Before today, the troll could sue many companies in one suit in Texas, or in
separate suits and get them combined. Individual defendants might have tried
to change the venue to someplace more convenient (such as where they, and all
their witnesses, are located), but the courts would have favored keeping the
cases together as one suit where filed, rather than multiple suits in multiple
locations. Now those will stay separate suits, and many more defendants will
get to transfer them out.

In addition to raising the litigation costs of the trolls, this significantly
raises the chances they will lose their patents. If they sue, say, 10
companies and that results in 10 trials now instead of 1 trial, all it takes
is for _one_ of those juries to determine that the patent is invalid, and
that's the end of future trolling with that patent. (You might think at first
that it wouldn't work that way, because district court decisions just
determine the result among the parties at that trial--they don't set precedent
on legal issues or on facts between other parties, but it works different for
patents. I don't fully understand why, but my educated guess is that it is
because the patent office is sort of a party--the jury is finding that the
patent office did not consider the proper prior are or misjudged non-
obviousness or whatever, and so that changes the status of the patent itself).

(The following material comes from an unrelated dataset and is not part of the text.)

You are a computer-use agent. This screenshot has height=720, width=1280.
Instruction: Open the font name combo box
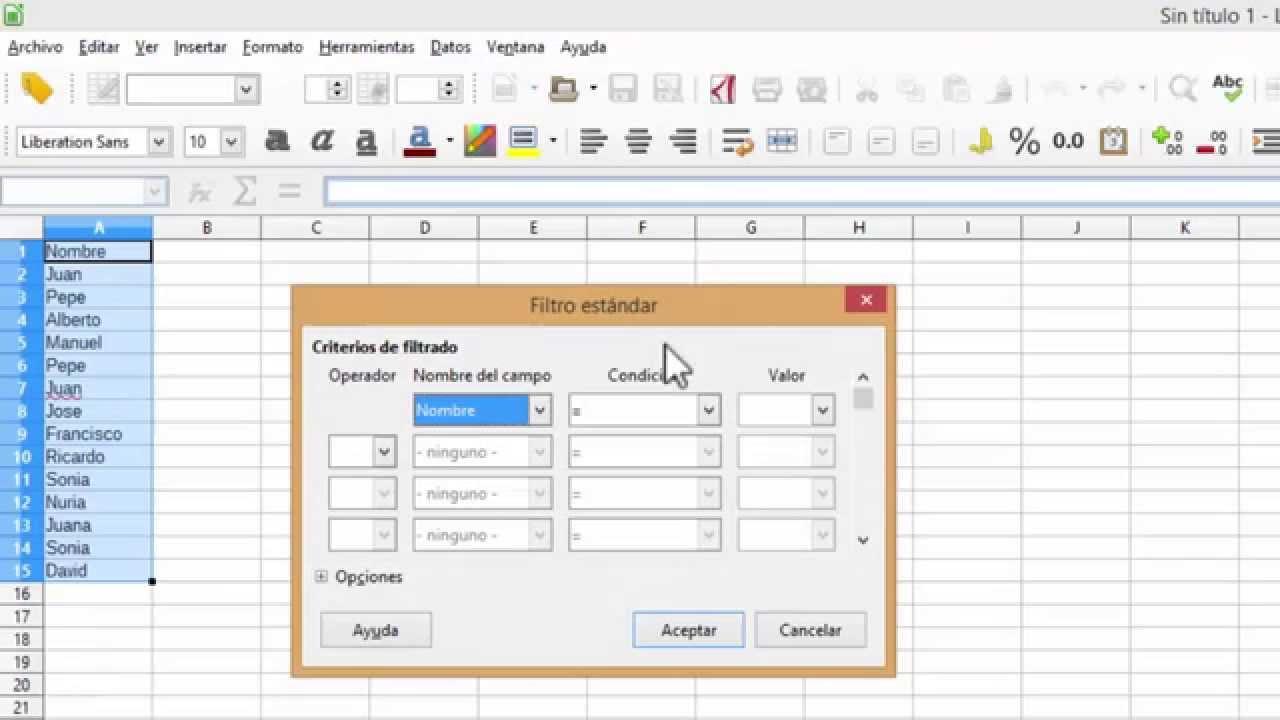[x=157, y=141]
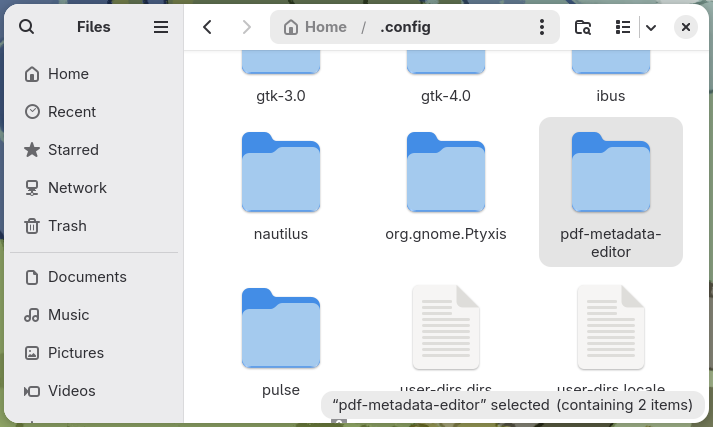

Unfortunately, the joinder change only applies to suits filed after the bill
was signed so this will have no effect on the Lodsys cases that have already
been filed.

------
tzs
There have been a several good posts about various aspects of this bill on
Patently-O: <http://www.patentlyo.com/>.

These are a good counter to the vast amount of misinformation circulating
about this bill. It seems nearly everyone has an opinion on this, whether they
know anything about patent law (current and how it is being changed) or not.

------
atldev
Does anyone have insight into why this approach is being adopted after so many
years without change? You'd think if we were going to change anything, we'd at
least make it harder for patent trolls to sit on filings without actually
having built what they've "invented".

Edit: the more I read about the changes, the more it sounds like it benefits
large organizations with the resources to file vs. startups busy building new
things.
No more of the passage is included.